Render the items as a Markdown table with the columns Row and Text. Start at the line that contains "You are a GUI", continue through the end of the items, skip blank lines, and leave out the pictures.

_Dataset excerpts_

begin

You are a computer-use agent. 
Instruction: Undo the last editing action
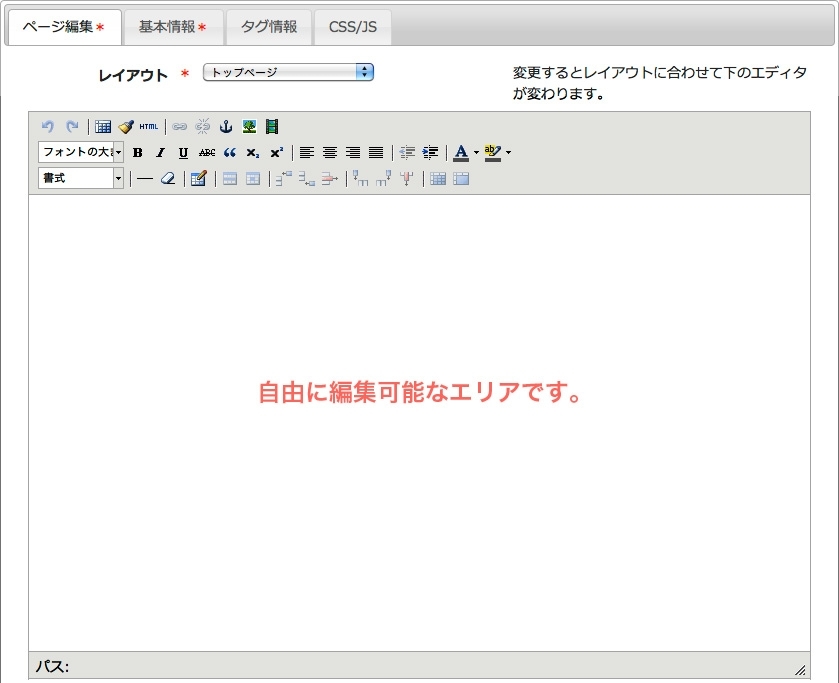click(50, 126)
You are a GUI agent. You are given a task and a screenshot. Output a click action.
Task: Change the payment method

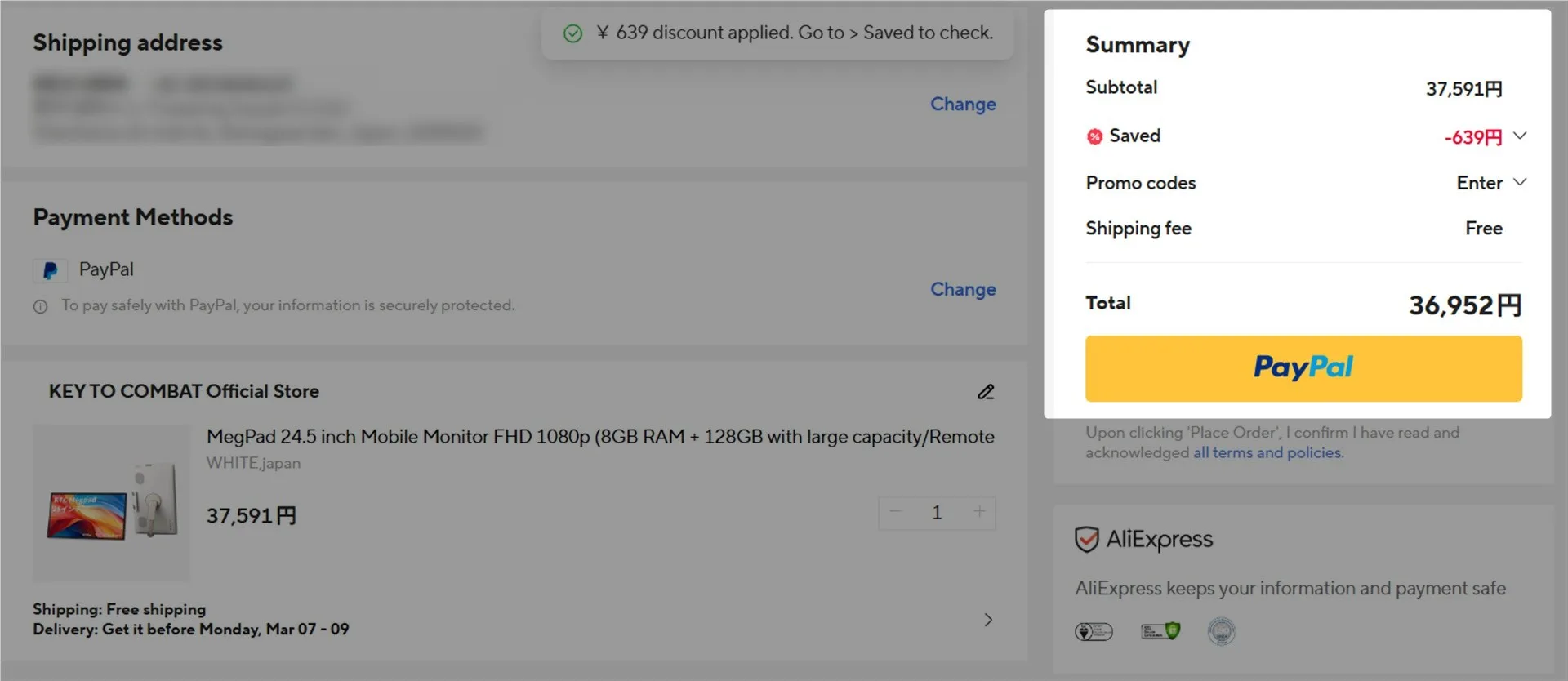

end

_Task solution_
| Row | Text |
|---|---|
| 1 | You are a GUI agent. You are given a task and a screenshot. Output a click action. |
| 2 | Task: Change the payment method |